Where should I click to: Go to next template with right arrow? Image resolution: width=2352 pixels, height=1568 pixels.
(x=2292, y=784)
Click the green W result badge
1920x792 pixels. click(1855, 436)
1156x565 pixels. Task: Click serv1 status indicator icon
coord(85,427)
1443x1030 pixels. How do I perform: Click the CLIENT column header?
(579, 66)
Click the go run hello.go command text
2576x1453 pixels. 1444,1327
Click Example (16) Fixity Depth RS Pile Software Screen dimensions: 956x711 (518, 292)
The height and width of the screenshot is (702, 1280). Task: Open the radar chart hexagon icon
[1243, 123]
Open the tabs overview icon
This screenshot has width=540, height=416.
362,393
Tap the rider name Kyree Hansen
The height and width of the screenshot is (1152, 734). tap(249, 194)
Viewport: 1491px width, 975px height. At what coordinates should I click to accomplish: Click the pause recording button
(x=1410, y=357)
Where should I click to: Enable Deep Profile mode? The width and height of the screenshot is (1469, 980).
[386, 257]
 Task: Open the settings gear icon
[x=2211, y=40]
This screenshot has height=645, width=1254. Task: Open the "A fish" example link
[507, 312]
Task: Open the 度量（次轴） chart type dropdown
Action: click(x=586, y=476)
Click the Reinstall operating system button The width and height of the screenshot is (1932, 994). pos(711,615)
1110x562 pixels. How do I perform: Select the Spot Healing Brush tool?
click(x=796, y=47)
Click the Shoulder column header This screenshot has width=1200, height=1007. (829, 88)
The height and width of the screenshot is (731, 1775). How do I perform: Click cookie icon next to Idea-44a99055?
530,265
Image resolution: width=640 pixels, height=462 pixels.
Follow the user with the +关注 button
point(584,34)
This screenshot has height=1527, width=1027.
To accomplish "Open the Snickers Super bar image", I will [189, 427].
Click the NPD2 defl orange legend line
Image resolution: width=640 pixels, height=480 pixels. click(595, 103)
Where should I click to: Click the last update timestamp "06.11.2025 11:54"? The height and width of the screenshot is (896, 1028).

====

▶ [Work instruction] Everything from the first line of the records through the line containing "Click the Shoulder" is to be set down exactly, while later lines are left out.

▶ [Output]
Where should I click to: Go to next template with right arrow? Image resolution: width=2352 pixels, height=1568 pixels.
(x=2292, y=784)
Click the green W result badge
1920x792 pixels. click(1855, 436)
1156x565 pixels. Task: Click serv1 status indicator icon
coord(85,427)
1443x1030 pixels. How do I perform: Click the CLIENT column header?
(579, 66)
Click the go run hello.go command text
2576x1453 pixels. 1444,1327
Click Example (16) Fixity Depth RS Pile Software Screen dimensions: 956x711 (518, 292)
The height and width of the screenshot is (702, 1280). Task: Open the radar chart hexagon icon
[1243, 123]
Open the tabs overview icon
This screenshot has width=540, height=416.
362,393
Tap the rider name Kyree Hansen
The height and width of the screenshot is (1152, 734). tap(249, 194)
Viewport: 1491px width, 975px height. At what coordinates should I click to accomplish: Click the pause recording button
(x=1410, y=357)
Where should I click to: Enable Deep Profile mode? The width and height of the screenshot is (1469, 980).
[386, 257]
 Task: Open the settings gear icon
[x=2211, y=40]
This screenshot has height=645, width=1254. Task: Open the "A fish" example link
[507, 312]
Task: Open the 度量（次轴） chart type dropdown
Action: click(x=586, y=476)
Click the Reinstall operating system button The width and height of the screenshot is (1932, 994). pos(711,615)
1110x562 pixels. How do I perform: Select the Spot Healing Brush tool?
click(x=796, y=47)
Click the Shoulder column header This screenshot has width=1200, height=1007. (829, 88)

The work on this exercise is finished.